● What is needed
Each line of the data below that carries the word "will" needs to be copied.

● Records for processing
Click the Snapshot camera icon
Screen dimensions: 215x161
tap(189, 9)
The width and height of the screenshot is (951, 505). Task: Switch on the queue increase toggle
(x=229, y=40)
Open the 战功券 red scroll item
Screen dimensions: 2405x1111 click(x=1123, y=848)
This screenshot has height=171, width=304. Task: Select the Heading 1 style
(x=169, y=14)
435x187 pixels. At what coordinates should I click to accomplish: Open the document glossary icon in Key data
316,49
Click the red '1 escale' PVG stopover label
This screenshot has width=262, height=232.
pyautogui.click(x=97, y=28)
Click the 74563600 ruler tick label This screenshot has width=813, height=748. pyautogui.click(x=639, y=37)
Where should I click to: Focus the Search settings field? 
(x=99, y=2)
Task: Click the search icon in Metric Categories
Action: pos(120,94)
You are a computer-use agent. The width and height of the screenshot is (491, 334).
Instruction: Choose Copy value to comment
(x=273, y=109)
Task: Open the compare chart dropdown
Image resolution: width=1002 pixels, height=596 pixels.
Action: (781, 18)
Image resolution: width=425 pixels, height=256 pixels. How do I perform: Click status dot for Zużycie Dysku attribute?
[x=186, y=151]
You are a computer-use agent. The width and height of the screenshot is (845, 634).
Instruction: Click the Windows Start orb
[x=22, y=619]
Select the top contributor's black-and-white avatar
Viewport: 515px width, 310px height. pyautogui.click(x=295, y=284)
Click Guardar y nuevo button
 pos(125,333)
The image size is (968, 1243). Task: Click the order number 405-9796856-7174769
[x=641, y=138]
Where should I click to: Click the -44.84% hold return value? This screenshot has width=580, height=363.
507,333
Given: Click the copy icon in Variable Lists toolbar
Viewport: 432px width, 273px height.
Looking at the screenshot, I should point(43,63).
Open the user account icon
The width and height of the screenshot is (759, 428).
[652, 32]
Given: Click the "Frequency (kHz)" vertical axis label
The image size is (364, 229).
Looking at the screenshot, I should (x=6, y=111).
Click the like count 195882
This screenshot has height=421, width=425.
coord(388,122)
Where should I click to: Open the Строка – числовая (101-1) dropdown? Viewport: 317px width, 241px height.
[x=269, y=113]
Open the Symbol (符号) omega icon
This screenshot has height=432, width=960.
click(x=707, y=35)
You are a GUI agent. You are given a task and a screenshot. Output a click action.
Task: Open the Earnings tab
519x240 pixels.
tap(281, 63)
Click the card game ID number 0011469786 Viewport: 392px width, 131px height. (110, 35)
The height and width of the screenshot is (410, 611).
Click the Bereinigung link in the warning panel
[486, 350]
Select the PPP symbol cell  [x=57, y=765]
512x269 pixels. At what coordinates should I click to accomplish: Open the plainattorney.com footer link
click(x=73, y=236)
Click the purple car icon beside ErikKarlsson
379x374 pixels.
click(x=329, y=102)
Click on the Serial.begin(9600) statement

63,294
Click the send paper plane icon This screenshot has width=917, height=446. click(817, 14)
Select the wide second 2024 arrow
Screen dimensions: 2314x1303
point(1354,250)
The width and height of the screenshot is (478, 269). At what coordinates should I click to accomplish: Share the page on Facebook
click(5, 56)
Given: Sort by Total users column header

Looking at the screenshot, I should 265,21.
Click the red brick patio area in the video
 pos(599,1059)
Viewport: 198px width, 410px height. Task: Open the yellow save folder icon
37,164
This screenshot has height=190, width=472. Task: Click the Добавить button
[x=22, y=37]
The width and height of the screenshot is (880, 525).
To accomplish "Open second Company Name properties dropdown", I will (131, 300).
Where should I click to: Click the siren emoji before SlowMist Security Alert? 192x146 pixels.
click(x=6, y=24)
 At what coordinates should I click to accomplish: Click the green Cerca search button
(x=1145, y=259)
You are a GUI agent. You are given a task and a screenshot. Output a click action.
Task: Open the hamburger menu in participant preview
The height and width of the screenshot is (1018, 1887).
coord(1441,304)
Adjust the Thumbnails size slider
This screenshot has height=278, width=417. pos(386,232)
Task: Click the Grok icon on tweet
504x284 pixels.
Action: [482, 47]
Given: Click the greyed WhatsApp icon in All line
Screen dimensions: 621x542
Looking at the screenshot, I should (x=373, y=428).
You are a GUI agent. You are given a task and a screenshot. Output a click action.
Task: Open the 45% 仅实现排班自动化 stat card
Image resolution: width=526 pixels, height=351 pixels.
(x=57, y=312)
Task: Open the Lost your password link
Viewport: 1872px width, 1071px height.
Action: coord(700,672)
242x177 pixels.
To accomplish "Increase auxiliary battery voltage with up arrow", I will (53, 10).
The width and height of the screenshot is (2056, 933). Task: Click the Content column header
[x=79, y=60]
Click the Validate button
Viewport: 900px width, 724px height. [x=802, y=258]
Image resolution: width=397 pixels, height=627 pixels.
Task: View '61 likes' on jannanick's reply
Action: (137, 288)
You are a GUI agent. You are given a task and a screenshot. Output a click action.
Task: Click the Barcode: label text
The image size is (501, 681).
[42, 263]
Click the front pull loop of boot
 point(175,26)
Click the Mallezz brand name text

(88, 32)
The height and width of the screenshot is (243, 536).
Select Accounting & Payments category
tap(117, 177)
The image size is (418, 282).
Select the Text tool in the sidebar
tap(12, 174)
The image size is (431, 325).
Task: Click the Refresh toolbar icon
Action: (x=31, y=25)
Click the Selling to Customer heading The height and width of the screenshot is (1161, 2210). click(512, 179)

● Result
To accomplish "Open second Company Name properties dropdown", I will (131, 300).
To accomplish "Increase auxiliary battery voltage with up arrow", I will (53, 10).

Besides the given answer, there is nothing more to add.